**** Document segment

- Born: Shanghai, China
- Occupations: Singers, dancers, actors
- Years active: 2007-present
- Awards: See Awards

Chinese name
- Traditional Chinese: 至上勵合
- Simplified Chinese: 至上励合

Standard Mandarin
- Hanyu Pinyin: Zhì Shàng Lì Hé
- Musical career
- Also known as: TC
- Origin: Shanghai, China
- Genres: Mandopop, dance-pop
- Labels: Record Label(s): DoReMi Media (2007–present) Manage Label(s): EE-Media (2007–present)
- Members: Bird Mars Kenny Tanas
- Past members: Caesar
- Website: []

= Top Combine =

Chinese boy band

Top Combine is a Mandopop boy band. The group formed in 2007 with the members Bird Zhang, Mars Ma, Kenny Liu, Caesar Li, and Tanas Kim. All were professionally trained in singing, dancing, modeling, and language. With the exception of Tanas, the other four members were all contestants of the 2007 Super Boy, the male counterpart of Super Girl. Top Combine officially debuted in October 2008 with a performance of their first single "Arrival". In 2012, Caesar left to pursue an acting career, and the five-member group turned into a quartet.

==Musical career==

===2007: The Super Boy competition and formation===
Due to the success of the predecessor Super Girl, Hunan TV and record label EE Media decided to produce a male counterpart of the contest. Deemed China's version of American Idol, Super Boy's first broadcast was on May 25, 2007. Zhang Yuan, representing Nanjing, placed ninth in the contest overall, successfully entering the top ten of the finalists round. Although Li Mao of Nanjing, Ma Xueyang of Chengdu, Liu Zhoucheng of Guangzhou, and Gao Wei of Changsha were all eliminated before the final round, it had already been proposed by EE Media for these four contestants to unite as one vocal group. Contestant Yang Fan of Jinan was to join the group as well, but was soon removed from the group. After a few test recordings with the four potential members, EE Media signed them to record contracts, temporarily being added to a group named "Happy Boy Group". Originally, finalist Zhang Yuan was to debut in a thirteen-member vocal touring group called "Happy Top 13", along with the other top thirteen finalists of Super Boy. However, the plan sounded tedious and hence was discarded. Instead, Zhang Yuan was placed as the fifth and last member of the "Happy Boy Group". That same month, the five of them recorded their pre-debut single "Kiss", and performed it at the Super Boy concert in Shanghai.

********
**** Data below

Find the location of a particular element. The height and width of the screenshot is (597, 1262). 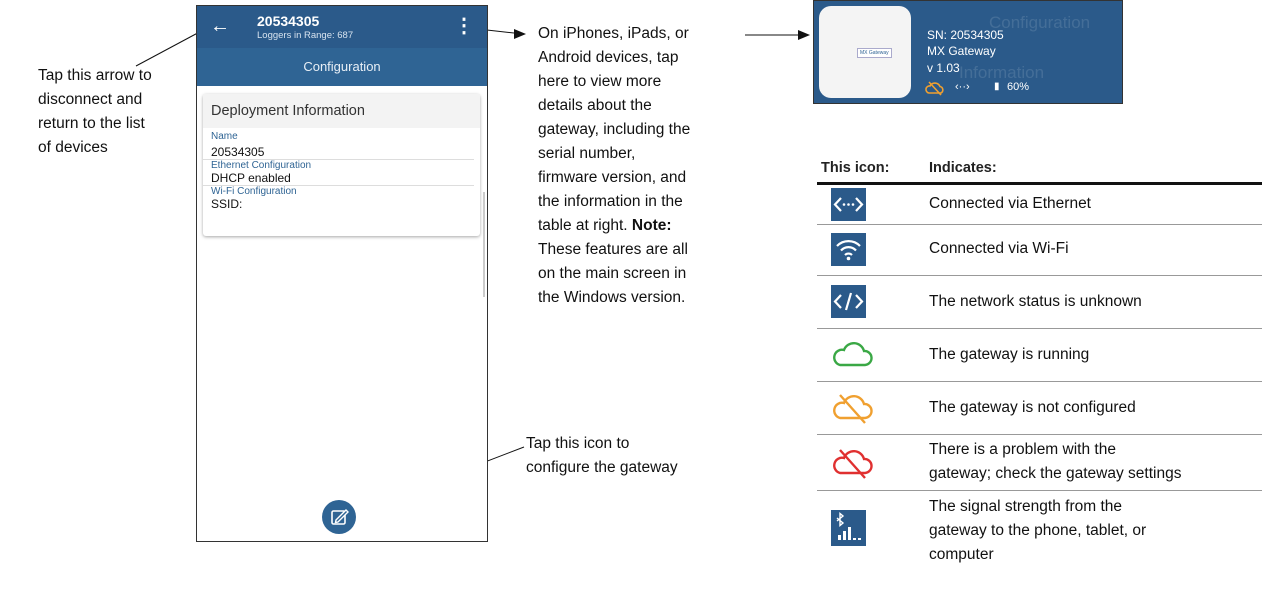

wifi-icon is located at coordinates (848, 250). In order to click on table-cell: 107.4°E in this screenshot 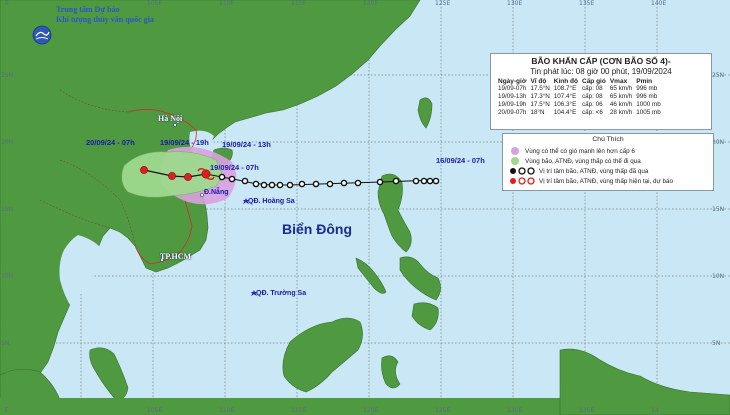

********

• **What you need to do**:
Return the section of the Top Combine text above, copied word for word, starting at "Chinese name" and ending at "Label(s): EE-Media (2007–present)".

• **Result of this task**:
Chinese name
- Traditional Chinese: 至上勵合
- Simplified Chinese: 至上励合

Standard Mandarin
- Hanyu Pinyin: Zhì Shàng Lì Hé
- Musical career
- Also known as: TC
- Origin: Shanghai, China
- Genres: Mandopop, dance-pop
- Labels: Record Label(s): DoReMi Media (2007–present) Manage Label(s): EE-Media (2007–present)